In this context, the ZMC is an important structure, serving as an important buttress of the middle third of the face. The ZMC also aesthetically projects anterolaterally to form the malar eminence and establish the width and medial-facial contour of the orbital border [2]. Attempts to treat ZMC fractures are to achieve stability and restore aesthetic appearance through three-dimensional reduction and rigid fixation. After adequate fracture reduction, it is important to maintain stability and rigid fixation to avoid functional impairment and aesthetic sequelae.
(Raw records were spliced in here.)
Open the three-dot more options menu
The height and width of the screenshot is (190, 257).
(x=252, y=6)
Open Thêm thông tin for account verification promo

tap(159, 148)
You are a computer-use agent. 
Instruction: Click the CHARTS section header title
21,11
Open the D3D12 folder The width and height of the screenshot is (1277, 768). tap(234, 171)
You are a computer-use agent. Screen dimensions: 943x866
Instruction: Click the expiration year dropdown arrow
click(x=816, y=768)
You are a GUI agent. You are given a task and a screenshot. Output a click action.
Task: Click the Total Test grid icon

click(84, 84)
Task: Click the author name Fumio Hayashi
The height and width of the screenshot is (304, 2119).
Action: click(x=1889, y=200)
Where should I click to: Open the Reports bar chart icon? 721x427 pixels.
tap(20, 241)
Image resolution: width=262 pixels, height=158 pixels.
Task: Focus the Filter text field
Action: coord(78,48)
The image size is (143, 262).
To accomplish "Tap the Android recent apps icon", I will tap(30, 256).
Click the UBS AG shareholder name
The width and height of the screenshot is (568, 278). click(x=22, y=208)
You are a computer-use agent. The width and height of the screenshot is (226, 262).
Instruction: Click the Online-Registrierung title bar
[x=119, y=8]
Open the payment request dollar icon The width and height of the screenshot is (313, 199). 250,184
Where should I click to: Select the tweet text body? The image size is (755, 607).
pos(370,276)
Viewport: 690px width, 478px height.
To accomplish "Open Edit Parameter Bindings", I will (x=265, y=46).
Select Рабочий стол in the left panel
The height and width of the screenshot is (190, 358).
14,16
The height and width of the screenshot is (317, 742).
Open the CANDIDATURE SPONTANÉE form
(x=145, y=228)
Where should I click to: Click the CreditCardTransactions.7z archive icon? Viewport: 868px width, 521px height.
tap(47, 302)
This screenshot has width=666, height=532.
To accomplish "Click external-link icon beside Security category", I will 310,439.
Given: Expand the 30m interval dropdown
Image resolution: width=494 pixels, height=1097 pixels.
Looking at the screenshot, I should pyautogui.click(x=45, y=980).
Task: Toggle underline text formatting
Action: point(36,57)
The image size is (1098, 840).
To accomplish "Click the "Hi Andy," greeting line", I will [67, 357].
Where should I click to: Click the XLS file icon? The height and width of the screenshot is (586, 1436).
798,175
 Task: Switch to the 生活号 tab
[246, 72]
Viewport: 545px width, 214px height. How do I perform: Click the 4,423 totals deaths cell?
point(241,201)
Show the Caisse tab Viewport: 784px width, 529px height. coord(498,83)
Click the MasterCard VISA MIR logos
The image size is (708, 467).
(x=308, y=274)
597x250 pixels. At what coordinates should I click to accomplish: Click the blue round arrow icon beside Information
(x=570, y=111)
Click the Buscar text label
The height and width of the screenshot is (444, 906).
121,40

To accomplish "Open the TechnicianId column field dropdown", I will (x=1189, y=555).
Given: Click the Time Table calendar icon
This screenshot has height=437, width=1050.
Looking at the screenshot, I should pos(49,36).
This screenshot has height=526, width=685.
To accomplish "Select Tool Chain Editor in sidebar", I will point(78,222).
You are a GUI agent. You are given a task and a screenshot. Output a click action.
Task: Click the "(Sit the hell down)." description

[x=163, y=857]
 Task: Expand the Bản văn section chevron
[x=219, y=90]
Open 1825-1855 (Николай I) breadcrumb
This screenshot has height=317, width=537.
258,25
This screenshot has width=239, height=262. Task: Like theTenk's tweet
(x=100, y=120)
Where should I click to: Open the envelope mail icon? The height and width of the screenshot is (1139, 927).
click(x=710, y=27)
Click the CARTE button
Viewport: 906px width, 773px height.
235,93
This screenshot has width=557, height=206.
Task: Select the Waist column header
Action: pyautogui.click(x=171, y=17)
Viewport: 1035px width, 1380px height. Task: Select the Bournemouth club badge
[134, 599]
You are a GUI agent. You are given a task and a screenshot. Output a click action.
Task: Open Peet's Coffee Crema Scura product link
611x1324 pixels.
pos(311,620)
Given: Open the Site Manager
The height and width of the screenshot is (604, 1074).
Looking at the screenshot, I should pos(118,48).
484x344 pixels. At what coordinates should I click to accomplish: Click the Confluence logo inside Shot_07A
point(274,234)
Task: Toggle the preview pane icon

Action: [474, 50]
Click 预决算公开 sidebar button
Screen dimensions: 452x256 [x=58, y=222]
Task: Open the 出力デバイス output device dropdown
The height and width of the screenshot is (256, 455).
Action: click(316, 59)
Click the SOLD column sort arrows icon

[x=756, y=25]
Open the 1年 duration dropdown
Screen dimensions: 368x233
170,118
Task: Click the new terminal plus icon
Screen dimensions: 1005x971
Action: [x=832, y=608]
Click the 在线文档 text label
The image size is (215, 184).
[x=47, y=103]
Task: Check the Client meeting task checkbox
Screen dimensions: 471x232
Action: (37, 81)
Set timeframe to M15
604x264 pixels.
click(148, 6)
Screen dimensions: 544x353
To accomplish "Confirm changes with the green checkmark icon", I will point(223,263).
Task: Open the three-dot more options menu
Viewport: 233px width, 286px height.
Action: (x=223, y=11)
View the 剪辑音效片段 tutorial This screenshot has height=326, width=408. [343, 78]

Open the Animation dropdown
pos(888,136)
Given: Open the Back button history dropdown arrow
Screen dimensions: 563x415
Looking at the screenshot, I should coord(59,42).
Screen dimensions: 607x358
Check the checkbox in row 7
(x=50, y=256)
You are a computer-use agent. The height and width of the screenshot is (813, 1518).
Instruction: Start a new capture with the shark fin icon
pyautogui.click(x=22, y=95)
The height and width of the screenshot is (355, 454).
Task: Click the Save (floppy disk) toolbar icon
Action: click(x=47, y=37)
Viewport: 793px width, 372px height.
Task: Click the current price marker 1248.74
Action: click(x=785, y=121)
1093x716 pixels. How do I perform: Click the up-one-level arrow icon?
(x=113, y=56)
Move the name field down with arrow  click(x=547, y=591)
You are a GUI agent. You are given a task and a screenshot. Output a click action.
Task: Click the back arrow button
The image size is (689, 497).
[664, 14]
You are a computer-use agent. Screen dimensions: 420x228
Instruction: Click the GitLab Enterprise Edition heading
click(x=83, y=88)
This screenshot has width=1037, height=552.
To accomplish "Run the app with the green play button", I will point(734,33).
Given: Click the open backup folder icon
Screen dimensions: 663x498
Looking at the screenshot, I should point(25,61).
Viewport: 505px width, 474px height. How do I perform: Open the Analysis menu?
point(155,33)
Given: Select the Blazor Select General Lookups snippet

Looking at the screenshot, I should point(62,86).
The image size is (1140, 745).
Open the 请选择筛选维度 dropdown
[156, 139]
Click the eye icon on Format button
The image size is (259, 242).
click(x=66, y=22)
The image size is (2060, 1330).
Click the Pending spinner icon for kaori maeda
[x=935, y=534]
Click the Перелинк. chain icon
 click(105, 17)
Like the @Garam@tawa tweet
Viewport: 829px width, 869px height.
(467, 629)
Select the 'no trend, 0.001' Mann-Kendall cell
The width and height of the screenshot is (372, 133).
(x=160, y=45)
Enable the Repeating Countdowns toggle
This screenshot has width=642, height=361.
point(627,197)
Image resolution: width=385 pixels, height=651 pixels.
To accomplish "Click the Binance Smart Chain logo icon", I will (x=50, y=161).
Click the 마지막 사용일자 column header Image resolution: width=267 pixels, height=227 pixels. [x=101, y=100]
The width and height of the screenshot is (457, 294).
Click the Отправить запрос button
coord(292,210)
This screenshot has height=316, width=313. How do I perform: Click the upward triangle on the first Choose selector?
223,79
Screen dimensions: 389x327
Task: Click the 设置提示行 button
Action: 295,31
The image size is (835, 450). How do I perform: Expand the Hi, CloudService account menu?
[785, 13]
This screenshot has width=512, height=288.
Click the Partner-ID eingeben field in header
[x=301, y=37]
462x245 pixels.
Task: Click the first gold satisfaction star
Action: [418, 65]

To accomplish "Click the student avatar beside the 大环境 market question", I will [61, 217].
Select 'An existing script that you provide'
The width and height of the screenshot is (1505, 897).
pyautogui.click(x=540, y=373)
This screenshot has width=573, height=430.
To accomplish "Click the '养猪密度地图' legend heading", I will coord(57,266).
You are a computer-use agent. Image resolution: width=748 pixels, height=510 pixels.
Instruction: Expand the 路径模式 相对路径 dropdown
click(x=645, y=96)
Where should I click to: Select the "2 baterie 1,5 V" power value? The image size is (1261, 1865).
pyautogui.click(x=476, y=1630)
Thus, open reduction and internal fixation have been used as a standard method for the treatment of these fractures [3].
Therefore, several surgical and technical procedures, including fixation of one, two and three points are used according to the severity and extent of ZMC fractures [4]. Among these techniques, some authors argue that fixation of just one point provides sufficient stability of the ZMC fracture when the ZMC fracture is not crushed [5,6]. At the moment, it is not yet clear which treatment, fixation of one point, fixation of two points or fixation of three points, is better [7]. In addition, there is a growing interest in minimally invasive procedures and concerns about scarring, further highlighting the use of fixing a point. Thus, fixing a point of the zygomatic- maxillary (ZM) buttress through a gingivobuccal incision has the advantage of not leaving an external scar [8,9].
In this sense, the main indications for the use of fixation at 1 point of the tripod fracture are minimal or moderate displacement of the infra-orbital border in the zygoma tripod fracture, no ocular sign of diplopia or enophthalmia and comminuted infraorbital edge fractures in which internal fixation is difficult [10]. Successful repair requires not only an accurate diagnosis, but also a careful consideration of the complex three-dimensional anatomy, because even minimally displaced fractures in the ZMC can result in functional and aesthetic deformities [10].
Therefore, the present study aimed to analyze, through a meta-analysis, the success rates of fracture stability of the Zygomatic-maxillary complex, incidences of complications and aesthetic satisfaction after 1-point fixation.